Validation of metallothionein, interleukin-8, and heme oxygenase-1 as markers for the evaluation of cytotoxicity caused by metal oxide nanoparticles.

Metal oxide nanoparticles have an industrial value, although their harmful effects are also known. Induction of respiratory inflammation through their inhalation is a serious indicator of their toxicity. Although the phenomenon of metal ion release is involved in the induction of inflammation, all metal ions are not necessarily toxic. However, currently, no particular index to evaluate cytotoxicity caused by nanoparticles exists.
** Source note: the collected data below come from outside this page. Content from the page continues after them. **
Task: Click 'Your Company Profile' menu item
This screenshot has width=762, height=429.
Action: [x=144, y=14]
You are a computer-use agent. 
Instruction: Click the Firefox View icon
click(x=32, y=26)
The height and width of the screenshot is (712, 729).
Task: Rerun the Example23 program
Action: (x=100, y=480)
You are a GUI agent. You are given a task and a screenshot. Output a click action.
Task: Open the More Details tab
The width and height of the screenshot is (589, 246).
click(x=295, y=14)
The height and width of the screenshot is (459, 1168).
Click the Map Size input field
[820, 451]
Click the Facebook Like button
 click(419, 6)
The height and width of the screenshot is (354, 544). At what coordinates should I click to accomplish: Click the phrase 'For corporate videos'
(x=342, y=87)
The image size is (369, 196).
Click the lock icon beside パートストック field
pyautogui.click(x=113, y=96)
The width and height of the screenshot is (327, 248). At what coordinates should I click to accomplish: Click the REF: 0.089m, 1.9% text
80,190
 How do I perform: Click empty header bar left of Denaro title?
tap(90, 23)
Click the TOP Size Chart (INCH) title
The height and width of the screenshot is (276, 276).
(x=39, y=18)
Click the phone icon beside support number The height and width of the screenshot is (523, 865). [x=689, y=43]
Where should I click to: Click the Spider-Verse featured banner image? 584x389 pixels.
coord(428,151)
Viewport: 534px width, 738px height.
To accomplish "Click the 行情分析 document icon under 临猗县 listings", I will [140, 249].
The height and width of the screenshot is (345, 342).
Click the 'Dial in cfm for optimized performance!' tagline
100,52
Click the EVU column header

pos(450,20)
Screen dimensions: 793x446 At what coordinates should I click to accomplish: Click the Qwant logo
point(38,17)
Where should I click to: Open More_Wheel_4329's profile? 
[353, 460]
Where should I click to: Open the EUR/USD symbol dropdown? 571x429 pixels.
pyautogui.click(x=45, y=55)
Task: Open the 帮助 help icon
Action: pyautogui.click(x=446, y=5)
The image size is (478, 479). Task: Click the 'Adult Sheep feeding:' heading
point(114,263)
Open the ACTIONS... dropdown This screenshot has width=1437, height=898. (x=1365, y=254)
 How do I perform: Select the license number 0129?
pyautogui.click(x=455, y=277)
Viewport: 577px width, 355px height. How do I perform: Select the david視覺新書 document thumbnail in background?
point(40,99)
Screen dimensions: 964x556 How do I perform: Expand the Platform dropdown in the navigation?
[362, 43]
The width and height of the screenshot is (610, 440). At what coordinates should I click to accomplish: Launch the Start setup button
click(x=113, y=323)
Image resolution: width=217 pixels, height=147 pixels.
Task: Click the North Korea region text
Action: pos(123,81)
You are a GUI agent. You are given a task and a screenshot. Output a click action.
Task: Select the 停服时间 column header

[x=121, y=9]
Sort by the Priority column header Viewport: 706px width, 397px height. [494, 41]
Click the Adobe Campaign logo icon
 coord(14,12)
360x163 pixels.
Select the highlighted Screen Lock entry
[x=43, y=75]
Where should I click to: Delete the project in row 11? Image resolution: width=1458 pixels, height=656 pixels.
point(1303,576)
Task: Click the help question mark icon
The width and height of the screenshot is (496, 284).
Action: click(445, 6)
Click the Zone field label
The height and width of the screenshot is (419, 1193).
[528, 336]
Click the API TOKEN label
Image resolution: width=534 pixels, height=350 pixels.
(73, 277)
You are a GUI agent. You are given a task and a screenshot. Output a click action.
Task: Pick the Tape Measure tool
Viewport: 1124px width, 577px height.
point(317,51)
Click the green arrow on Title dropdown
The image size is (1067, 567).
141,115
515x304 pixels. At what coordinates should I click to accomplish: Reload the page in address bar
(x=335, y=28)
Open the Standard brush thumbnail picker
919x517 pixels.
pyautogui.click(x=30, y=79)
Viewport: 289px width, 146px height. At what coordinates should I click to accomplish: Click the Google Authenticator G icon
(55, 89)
An index based on biological response is critical. In the present study, we examined the gene expression-based index for nanoparticle-derived cytotoxicity. The cellular effects of six kinds of metal oxide nanoparticles, ZnO, NiO, CuO, MgO, Bi2O3, and MoO3 on A549 cells were examined. It was seen that lactate dehydrogenase (LDH) assay, which is one of the most important assays for assessing cell membrane damage, is inhibited by metal ions released from the metal oxide nanoparticles. In some cases, enzyme activity-based assay was not suitable for the evaluation of cytotoxicity of nanoparticles. ZnO and CuO nanoparticles displayed severe cytotoxicity and enhanced gene expression of heme oxygenase-1 (HO-1) and interleukin-8 (IL-8). The IL-8 gene expression was also increased from Bi2O3 exposure. Additionally, the gene expression of metallothionein 2A (MT2A) was enhanced in the ZnO, CuO, and Bi2O3 exposed cells. These results suggest that these nanoparticles released metal ions in the cells. The enhancement of HO-1, IL-8, and MT2A gene expressions was related to the cytotoxic activity of metal oxide nanoparticles. Thus, the expression level of these genes is a good indicator of nanotoxicology of metal oxide nanoparticles.